Operating system kernel

We want our operating system kernel to perform many important tasks: displaying a greeting, accepting input from the user, determining if the input is a supported command, and executing programs from disk after the user specifies their names. This is the operating system kernel code from the mykernel.asm file:

Mov ax, 2000h mov ds, ax mov es, ax loop: mov si, prompt call lib_print_string mov si, user_input call lib_input_string cmp byte, 0 je loop cmp word, "ls" je list_files mov ax, si mov cx, 32768 call lib_load_file jc load_fail call 32768 jmp loop load_fail: mov si, load_fail_msg call lib_print_string jmp loop list_files: mov si, file_list call lib_get_file_list call lib_print_string jmp loop prompt db 13, 10, "MyOS>", 0 load_fail_msg "Not db 13, 10 ", 0 user_input times 256 db 0 file_list times 1024 db 0% include" lib.asm "

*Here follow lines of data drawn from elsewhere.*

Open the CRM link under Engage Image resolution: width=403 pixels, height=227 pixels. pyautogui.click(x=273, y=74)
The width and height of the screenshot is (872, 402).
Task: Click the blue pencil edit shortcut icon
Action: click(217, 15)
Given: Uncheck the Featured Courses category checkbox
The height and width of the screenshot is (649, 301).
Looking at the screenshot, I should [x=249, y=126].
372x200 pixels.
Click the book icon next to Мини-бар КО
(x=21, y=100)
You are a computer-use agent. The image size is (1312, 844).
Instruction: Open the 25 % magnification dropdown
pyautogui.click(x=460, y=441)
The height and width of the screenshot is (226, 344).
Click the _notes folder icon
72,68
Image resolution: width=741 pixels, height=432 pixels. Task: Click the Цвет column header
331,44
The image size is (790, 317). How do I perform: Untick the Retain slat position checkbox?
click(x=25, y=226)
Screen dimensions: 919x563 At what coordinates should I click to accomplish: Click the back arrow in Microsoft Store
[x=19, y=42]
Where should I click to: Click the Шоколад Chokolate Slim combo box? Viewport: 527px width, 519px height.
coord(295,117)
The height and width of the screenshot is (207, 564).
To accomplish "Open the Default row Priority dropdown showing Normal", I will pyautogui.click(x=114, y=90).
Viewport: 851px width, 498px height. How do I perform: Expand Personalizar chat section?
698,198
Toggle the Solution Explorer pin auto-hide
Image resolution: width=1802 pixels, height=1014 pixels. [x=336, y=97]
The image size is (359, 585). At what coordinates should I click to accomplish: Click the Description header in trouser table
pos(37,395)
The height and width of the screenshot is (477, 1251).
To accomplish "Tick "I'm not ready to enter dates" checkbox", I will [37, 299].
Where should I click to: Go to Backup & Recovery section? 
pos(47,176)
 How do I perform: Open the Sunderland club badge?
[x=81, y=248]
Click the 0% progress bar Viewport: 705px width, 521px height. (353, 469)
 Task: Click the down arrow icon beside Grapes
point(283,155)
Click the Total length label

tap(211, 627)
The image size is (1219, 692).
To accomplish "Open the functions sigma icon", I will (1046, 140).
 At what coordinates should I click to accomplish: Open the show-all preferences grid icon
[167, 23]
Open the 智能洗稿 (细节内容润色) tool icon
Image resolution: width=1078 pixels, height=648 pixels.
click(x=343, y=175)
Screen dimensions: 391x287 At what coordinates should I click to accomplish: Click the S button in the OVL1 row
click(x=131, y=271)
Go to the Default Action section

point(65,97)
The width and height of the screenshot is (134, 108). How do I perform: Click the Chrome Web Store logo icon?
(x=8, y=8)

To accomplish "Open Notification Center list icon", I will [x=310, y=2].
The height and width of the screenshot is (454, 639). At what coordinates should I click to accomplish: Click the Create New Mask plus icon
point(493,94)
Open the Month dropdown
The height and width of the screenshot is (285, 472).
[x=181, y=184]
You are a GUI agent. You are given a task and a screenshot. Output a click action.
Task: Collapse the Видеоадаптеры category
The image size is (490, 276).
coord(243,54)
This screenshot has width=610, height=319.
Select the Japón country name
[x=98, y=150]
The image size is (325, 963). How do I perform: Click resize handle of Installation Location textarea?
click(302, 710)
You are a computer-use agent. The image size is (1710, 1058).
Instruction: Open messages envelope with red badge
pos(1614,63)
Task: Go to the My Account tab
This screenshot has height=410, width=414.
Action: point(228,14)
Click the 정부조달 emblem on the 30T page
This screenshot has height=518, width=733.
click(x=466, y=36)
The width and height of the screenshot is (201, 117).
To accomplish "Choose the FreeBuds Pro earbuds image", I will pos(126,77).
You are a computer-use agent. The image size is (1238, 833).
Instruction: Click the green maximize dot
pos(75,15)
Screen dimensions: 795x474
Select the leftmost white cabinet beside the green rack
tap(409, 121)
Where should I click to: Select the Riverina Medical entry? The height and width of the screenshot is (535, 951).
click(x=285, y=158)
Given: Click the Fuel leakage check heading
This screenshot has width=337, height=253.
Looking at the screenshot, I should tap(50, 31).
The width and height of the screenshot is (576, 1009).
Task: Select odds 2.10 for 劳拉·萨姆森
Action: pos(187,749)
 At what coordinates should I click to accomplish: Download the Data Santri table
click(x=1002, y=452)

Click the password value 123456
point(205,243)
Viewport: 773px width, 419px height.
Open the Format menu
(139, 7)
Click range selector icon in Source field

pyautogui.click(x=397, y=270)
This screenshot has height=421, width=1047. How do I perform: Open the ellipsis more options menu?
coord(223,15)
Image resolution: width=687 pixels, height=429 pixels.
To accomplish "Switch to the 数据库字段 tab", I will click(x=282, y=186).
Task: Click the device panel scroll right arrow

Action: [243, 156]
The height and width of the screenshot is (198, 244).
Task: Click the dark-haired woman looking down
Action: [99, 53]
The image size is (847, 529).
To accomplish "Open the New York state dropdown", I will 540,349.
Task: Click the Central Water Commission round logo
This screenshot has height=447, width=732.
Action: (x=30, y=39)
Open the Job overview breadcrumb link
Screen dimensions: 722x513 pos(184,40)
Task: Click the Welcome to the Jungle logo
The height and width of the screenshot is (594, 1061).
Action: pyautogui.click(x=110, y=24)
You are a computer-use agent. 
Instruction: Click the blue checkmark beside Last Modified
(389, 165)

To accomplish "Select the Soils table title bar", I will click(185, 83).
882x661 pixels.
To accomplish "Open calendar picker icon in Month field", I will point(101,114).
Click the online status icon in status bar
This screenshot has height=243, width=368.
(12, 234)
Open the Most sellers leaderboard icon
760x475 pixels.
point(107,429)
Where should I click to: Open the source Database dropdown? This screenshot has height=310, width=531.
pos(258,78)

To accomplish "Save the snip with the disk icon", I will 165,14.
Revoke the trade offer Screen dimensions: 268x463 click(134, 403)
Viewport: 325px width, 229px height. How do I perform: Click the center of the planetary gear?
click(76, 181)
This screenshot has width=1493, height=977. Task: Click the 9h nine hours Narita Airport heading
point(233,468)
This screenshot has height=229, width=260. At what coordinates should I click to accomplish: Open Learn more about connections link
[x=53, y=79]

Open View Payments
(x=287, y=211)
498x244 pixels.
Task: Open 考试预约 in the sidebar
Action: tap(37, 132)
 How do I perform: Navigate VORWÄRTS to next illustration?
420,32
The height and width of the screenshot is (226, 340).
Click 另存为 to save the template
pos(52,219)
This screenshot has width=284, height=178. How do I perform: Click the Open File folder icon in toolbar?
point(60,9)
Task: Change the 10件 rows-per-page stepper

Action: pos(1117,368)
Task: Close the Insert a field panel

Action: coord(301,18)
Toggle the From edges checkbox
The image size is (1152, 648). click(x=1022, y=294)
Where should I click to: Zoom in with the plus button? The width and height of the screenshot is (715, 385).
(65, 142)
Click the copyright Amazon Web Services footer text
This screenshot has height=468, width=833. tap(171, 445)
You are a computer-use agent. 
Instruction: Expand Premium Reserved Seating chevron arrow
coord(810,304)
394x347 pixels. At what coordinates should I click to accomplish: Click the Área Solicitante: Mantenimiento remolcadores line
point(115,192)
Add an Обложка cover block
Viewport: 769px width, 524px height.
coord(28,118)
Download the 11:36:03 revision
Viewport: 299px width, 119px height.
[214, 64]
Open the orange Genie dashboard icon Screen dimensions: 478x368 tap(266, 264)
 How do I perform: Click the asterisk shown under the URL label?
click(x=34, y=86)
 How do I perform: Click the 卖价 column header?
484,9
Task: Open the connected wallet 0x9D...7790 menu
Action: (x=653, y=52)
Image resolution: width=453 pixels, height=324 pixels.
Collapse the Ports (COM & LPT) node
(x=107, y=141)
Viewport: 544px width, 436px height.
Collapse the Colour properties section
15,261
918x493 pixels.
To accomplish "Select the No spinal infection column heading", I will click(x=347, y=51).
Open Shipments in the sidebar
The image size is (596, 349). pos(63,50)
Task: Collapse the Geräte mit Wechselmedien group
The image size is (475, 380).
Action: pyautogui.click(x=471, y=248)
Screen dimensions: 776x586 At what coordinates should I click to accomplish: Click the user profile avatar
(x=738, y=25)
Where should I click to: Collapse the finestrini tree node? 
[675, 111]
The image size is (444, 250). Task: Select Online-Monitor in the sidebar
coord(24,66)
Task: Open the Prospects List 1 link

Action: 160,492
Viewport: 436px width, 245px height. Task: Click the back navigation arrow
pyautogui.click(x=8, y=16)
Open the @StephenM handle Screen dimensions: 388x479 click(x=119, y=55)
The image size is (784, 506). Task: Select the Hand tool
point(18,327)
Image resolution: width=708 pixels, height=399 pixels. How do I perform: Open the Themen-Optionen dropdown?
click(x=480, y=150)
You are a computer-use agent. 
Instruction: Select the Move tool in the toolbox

Before looking at the code, you should pay attention to the last line with the directive to include the source code file lib.asm, which is also located in the asmschool.zip archive from our website. This is a library of useful routines for working with the screen, keyboard, strings and disks, which you can also use - in this case, we include this source code file at the very end of the main source file of the operating system kernel in order to make the latter as compact and beautiful as possible ... See the section "Lib.asm Routines" for more information on all of the available routines.

In the first three lines of the operating system kernel code, we fill the segment registers with data to point to segment 2000, into which the binary code was loaded. This is important to ensure that instructions such as lodsb work correctly, which should read data from the current segment and not from any other segment. After that, we will not perform any additional operations with segments; our operating system will run with 64 KB of RAM!

Further in the code there is a label corresponding to the beginning of the loop. First of all, we use one of the lib.asm library routines, lib_print_string, to print the greeting. Bytes 13 and 10 before the greeting line are newline characters, due to which the greeting will not be displayed immediately after the output of any program, but always on a new line.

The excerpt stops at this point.